Recommendation system for MovieLens

Modify your recommendation system from Assignment 1 to use the small MovieLens dataset with 100 000 ratings. You can read about the dataset here.

You are only required to use user-based collaborative filtering and not item-based (since pre-calculating matching movies will take a very long time).

The dataset can be downloaded on the Datasets page.

Note!
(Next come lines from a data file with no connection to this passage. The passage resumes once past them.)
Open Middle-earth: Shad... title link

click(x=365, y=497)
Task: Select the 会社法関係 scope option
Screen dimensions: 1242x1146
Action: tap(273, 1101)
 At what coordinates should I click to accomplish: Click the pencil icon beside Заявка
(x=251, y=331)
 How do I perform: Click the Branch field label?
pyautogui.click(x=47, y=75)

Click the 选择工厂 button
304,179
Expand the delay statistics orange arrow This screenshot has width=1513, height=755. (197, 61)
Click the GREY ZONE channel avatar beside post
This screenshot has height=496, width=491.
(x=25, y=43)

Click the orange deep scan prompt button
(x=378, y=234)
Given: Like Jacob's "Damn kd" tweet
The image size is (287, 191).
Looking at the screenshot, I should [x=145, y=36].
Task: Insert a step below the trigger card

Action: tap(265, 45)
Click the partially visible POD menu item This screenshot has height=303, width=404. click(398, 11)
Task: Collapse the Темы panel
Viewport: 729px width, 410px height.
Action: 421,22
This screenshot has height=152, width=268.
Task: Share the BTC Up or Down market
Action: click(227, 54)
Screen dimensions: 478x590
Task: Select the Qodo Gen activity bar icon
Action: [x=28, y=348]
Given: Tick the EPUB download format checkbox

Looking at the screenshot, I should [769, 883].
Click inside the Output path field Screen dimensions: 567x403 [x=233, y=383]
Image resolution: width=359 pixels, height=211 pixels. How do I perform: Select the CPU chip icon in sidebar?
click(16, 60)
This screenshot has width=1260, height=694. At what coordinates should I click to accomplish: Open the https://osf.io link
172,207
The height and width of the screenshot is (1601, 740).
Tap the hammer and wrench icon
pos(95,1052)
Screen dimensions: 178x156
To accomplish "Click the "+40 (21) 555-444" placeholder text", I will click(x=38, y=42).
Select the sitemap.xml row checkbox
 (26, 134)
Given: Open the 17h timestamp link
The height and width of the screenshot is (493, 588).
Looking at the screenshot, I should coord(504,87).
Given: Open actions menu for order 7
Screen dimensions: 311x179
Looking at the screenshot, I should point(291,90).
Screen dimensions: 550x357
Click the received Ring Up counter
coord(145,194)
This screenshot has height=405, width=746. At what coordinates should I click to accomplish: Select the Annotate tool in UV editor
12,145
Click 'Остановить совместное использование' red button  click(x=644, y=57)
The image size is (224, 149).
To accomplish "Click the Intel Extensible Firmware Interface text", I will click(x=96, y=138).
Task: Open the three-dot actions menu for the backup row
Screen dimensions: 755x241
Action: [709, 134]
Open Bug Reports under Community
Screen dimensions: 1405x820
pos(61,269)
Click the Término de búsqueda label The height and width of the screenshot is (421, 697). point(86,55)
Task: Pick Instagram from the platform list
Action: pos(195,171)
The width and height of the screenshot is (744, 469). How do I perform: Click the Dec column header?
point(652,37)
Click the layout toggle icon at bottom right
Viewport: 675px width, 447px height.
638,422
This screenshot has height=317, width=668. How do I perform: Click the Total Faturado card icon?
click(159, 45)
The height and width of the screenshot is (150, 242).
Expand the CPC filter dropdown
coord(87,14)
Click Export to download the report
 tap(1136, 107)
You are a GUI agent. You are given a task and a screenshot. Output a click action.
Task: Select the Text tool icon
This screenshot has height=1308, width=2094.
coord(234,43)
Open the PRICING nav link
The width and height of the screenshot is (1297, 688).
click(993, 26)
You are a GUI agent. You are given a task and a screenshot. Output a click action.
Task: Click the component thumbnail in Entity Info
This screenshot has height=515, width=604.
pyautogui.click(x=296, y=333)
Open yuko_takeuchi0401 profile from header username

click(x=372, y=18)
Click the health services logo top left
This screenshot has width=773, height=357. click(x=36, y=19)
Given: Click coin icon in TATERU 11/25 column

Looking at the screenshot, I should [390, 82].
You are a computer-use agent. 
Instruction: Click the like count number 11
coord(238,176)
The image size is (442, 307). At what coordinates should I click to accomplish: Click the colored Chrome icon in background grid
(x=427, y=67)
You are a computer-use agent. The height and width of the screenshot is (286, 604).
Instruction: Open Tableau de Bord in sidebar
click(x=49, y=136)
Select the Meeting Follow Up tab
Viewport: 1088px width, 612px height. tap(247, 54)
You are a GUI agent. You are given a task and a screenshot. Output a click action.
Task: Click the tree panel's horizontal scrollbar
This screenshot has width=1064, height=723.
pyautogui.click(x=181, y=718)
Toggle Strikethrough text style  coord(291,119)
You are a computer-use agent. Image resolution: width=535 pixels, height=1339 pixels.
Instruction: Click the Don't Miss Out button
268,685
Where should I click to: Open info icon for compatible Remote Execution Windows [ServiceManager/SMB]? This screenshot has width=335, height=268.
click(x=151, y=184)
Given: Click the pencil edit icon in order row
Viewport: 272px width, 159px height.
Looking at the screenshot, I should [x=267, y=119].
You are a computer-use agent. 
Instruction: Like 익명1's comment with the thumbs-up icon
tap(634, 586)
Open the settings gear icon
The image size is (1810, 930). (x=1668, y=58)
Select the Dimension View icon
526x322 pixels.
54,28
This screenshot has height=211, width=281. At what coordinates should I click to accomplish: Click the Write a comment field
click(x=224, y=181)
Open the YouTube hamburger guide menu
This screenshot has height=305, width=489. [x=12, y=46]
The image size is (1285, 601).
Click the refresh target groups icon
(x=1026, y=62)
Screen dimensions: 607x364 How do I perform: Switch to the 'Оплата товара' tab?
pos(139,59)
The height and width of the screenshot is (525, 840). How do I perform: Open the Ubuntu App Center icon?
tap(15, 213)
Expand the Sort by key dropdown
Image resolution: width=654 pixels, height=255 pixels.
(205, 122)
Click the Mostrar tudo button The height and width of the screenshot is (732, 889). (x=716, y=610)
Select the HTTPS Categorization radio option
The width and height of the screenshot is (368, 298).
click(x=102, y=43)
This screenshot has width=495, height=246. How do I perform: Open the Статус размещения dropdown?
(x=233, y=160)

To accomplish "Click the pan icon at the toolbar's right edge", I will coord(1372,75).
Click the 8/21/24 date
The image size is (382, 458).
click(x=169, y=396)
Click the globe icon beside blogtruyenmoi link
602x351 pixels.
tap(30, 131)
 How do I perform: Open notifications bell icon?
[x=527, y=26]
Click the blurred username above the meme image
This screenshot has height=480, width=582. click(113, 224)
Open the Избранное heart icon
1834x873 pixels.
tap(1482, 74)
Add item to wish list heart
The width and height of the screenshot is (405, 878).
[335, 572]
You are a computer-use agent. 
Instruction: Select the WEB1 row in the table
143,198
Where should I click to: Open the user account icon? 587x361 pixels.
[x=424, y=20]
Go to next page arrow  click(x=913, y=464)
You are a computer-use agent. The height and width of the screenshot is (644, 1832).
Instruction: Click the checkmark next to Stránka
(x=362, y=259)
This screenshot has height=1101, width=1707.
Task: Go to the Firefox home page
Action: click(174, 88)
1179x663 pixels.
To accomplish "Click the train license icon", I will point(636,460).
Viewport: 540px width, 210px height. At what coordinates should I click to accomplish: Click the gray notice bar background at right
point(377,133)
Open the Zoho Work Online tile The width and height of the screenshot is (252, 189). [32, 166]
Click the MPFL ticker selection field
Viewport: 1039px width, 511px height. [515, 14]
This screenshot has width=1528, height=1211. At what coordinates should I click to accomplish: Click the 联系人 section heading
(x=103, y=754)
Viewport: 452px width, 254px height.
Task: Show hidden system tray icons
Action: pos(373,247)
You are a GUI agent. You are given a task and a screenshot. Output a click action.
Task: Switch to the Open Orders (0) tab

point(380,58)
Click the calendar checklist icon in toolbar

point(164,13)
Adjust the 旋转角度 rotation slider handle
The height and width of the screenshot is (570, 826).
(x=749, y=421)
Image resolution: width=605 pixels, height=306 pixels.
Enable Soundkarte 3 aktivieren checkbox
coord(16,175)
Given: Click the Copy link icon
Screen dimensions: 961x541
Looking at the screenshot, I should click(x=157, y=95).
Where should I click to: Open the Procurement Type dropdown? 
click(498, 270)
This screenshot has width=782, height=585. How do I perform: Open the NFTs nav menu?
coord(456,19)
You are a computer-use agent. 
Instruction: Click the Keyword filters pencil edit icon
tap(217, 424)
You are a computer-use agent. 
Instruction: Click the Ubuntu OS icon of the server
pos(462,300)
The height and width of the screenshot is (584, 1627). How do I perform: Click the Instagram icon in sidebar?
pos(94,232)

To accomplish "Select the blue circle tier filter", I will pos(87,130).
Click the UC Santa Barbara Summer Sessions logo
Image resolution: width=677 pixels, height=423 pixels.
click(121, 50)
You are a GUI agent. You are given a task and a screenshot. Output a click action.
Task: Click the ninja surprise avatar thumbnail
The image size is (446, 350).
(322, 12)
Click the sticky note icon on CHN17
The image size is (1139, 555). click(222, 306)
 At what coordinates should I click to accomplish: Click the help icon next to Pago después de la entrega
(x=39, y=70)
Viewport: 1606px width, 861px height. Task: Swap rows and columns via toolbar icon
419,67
A problem with the calculations used in Assignment 1 is that if many users have rated many movies, as in the MovieLens dataset, many movies will get the max recommendation score of 5. To make better recommendations, you can do some modifications:
  • Only include users with the similarity of more than 0 in the calculations.
  • Exclude all movies with very few ratings.

Grading

GradeRequirements
E
  • Use the same Recommendation System you developed for Assignment 1 with the MovieLens dataset.
  • Add code for storing the number of ratings each movie has.
  • Modify the score calculation to exclude movies with few ratings.
  • It shall be possible to set the min number of ratings in the client GUI.
C-D
  • If you set min number of ratings to 1 you will get lots of results with max rating of 5.
  • To improve the results you shall:
    1. round the score to four decimals
    2. sort the result list by score (highest first)
    3. if two results have equal score, sort by number of ratings (highest first).
  • You must show number of ratings for each movie in the result list in your client GUI.
A-B
  • Measure the time it takes to find top five recommended movies for a user (try for example user 256).
  • Build a cache for similarity calculations to avoid calculating similarity between two users more than once.
  • How much does the cache improve execution times when finding top five recommended movies?